For those living in or visiting the northern hemisphere this winter, there are some unmissable temporary archaeology exhibitions to keep you in out of the cold. The following are just five that stand out for me. From Lascaux in Japan to Pompeii in the USA, from Chalcolithic gold to ancient Egyptian mummies of animals, and impressive look at what we know about the Middle Ages in Europe.
Lascaux: the Cave Paintings of the Ice Age
Since October 2012 the Lascaux 3 International Exhibition has been travelling the World and it has just arrived in Japan. For the next few months visitors to the National Museum of Nature and Science will get to see a handful of life-size reproductions from Lascaux, before the exhibition moves to Fukuoka and the Kyushu National Museum. So for the better part of 2017 Lascaux 3 will be in Japan.
Reproduced panels from the cave of Lascaux. © SPL Lascaux International Exhibition
Remember that Lascaux 4 opens to the public on 15 December 2016.
The World’s Oldest Gold – Treasures from Varna
In 1972 a Bulgarian workman digging the foundations of a canning factory in Varna came across a burial that had about 1.5 kgs of gold artefacts. At 6,000 years old these are the oldest known examples of worked gold in the World. And from the end of October they will be on show in the Dutch town of Dordrecht. The exhibition marks the 15th anniversary of the twinning of Dordrecht and Varna.

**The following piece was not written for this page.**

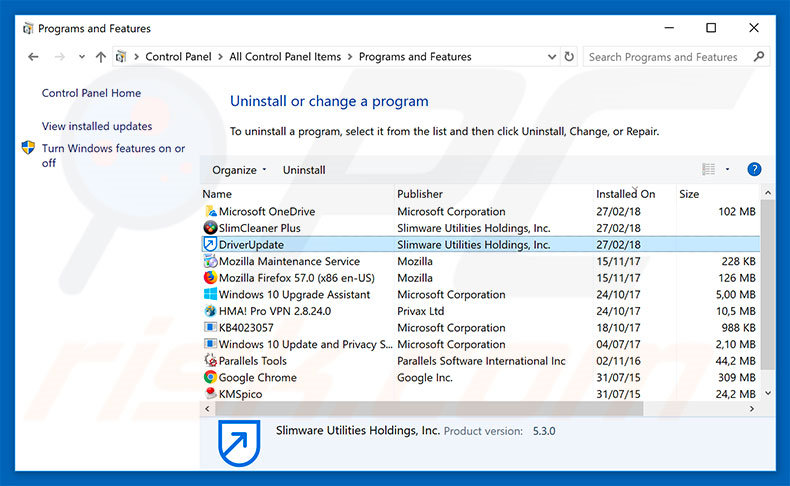Open the Help question mark icon

(x=755, y=170)
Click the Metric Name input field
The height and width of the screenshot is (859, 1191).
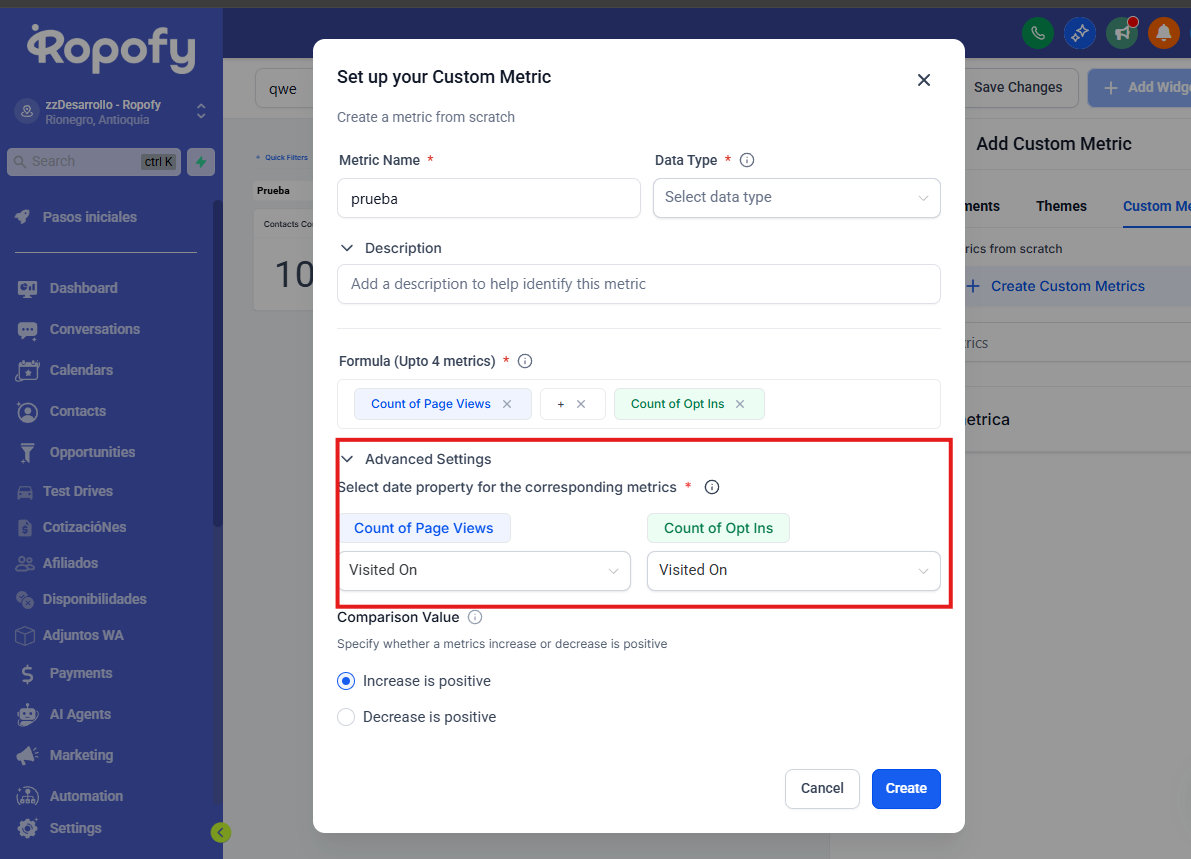click(x=489, y=198)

A special feature of the exhibition is a reconstruction of the extraordinary ‘tomb 43’. This is the grave of the 45 year old man and his very elaborate grave goods. Some of the objects he was buried with include a heavy gold necklace, gold bracelets, a number of gold rings, a gold penis sleeve, as well as a rod fitted with gold shells and rings. Although the collection travels quite frequently to exhibitions outside of Bulgaria, this is the first time it will be seen in the Netherlands.
Chalcolithic grave with grave-goods. © Varna Regional History Museum
Animal Mummies Revealed
In collaboration with the Manchester Museum and Glasgow Museums, the World Museum in Liverpool is hosting the first exhibition in the United Kingdom that looks specifically at ancient Egyptian animal mummies. On display are over 59 specimens, including mummified jackals, crocodiles, cats and birds, that are presented alongside rare cultural artefacts and archives not seen in public before. Visitors to the exhibition will see photographs and other, archaeological archives and travel journals that show how the animal mummies were excavated and selected by archaeologists and museum experts, and then distributed as curios and souvenirs around the World, including to Britain. Also, the exhibitions shows how X-ray and CT scanning technology has led to a much greater understanding of the mummification process and its significant to ancient Egyptians.

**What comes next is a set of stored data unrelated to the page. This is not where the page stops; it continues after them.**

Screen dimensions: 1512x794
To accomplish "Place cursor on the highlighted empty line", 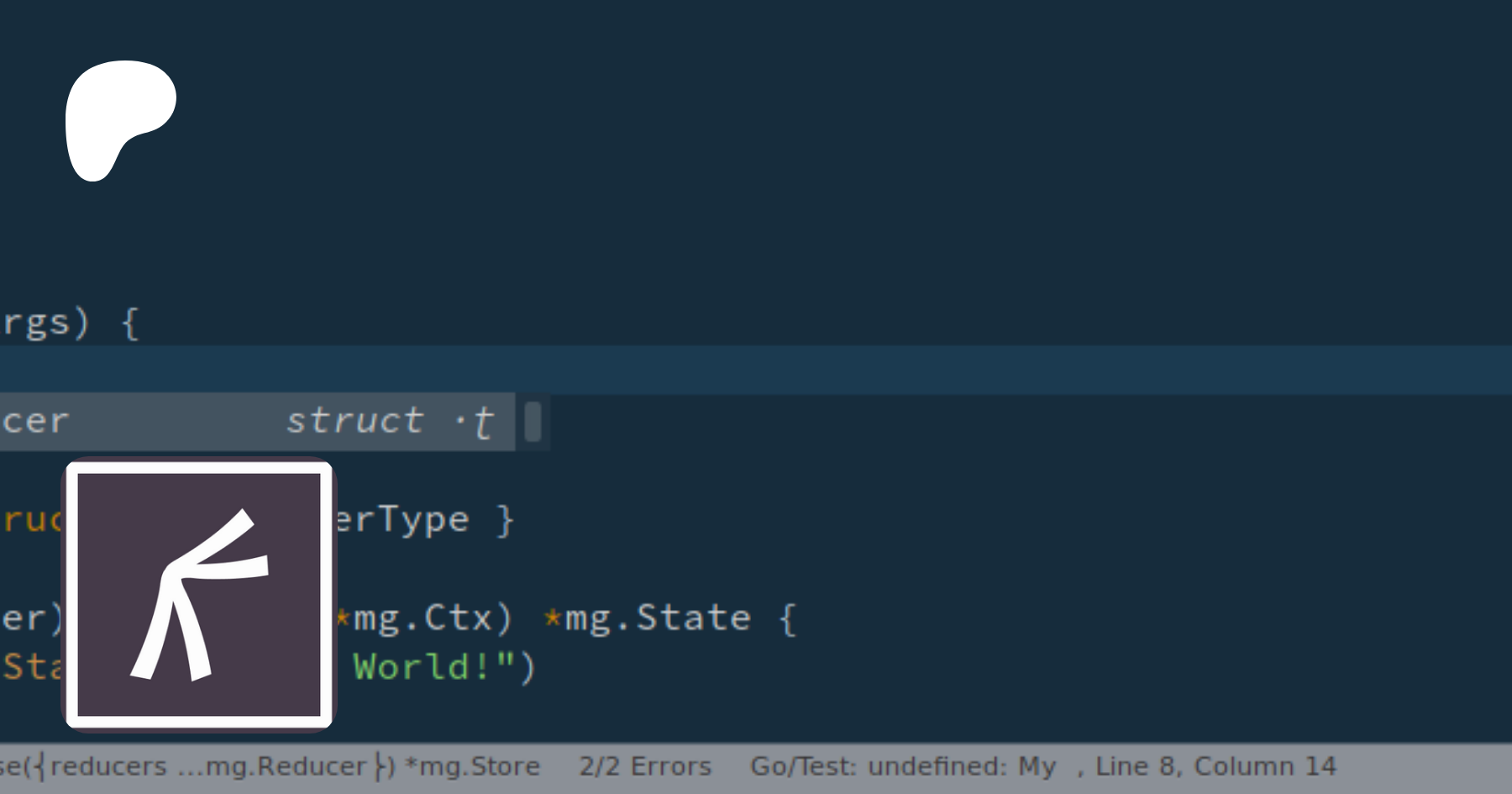I will [756, 370].
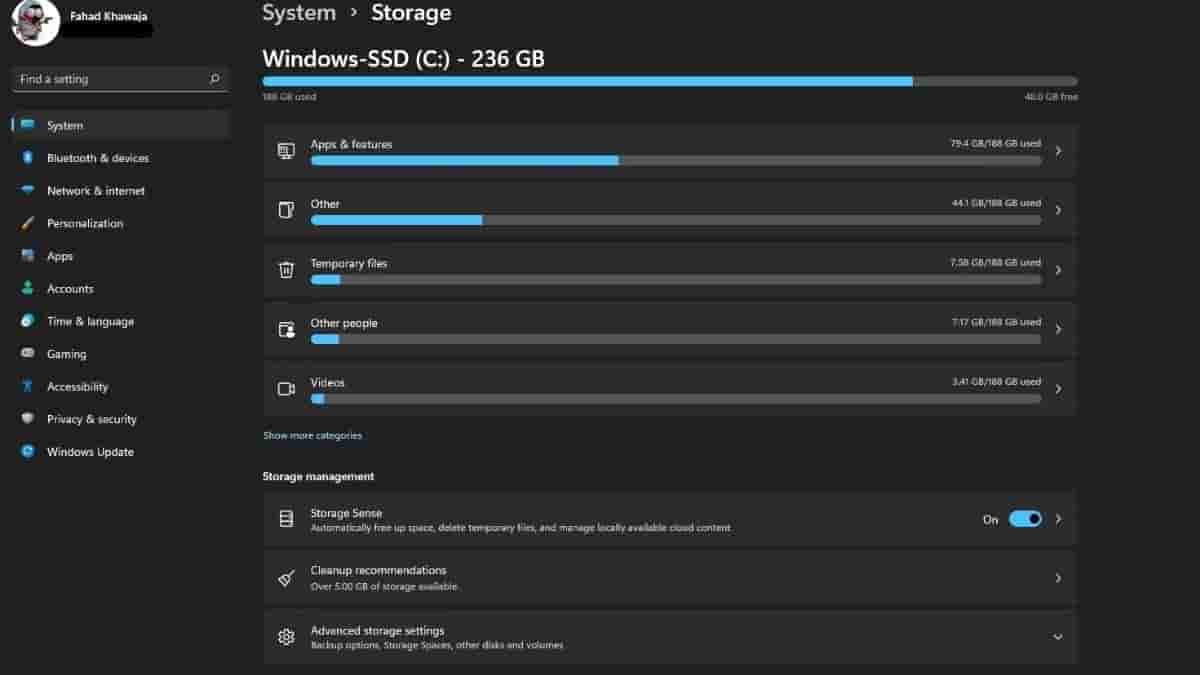The width and height of the screenshot is (1200, 675).
Task: Open Apps & features details arrow
Action: [1058, 151]
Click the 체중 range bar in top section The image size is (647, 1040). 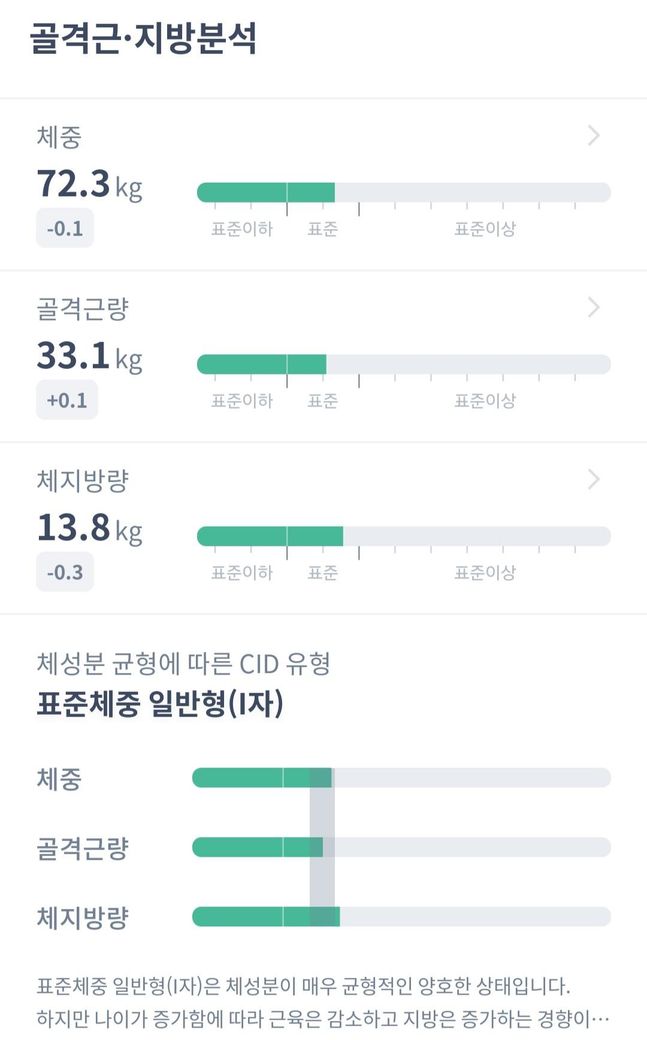[x=403, y=193]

Mummies of cats. © National Museums, Liverpool
Pompeii – The Exhibition
The story of what happened to Pompeii is one that has been grabbing people’s attention for a long time. And this particular exhibition tells the extraordinary story with archaeological objects that rarely leave Italy. The lives of the doomed residents both before and after the massive eruption of Mount Vesuvius in 79 A.D are told in a powerful, multimedia experience that draws on over 200 authentic objects.
You will get to see mosaics and frescoes, gladiator armour and weapons, everyday items such as lamps, jugs, cups, plates, pots and pans, household furniture and jewellery, medical instruments and tools, and a ship’s anchor.
The scene is set in a theatre with dramatic reconstructions that allow visitors to experience the deathly impact that Mount Vesuvius had on this ancient city. The final reveal brings you to full body casts of twisted human forms, asphyxiated by extreme heat and noxious gases and forever frozen in time.
Artefacts on display in the Market Place gallery. © Union Station Kansas City Inc.
What’s New in the Middle Ages?
The Cité des sciences et de l’industrie, Europe’s biggest science museum, has joined forces with INRAP, the French National Research Institute for Rescue Archaeology, to bring this blockbuster exhibition that casts new light on the Medieval era in Europe. Our popular image of the Middle Ages is one of besieged castles and fortresses, brave and daring knights rescuing princesses in distress, all the while peasants dealt with repeated outbreaks of plagues and disease.
The exhibition is divided in two parts. The first gives an overview of the key events of 1,000 years that makes up the Middle Ages. The second, the bulk of the exhibition, uses recent research and reconstructions of archaeological excavations to show what is new in Medieval research. A series of hands on exhibits allows visitors as young as nine to get a different idea of this period of Europe’s history than is usually the case in traditional exhibitions.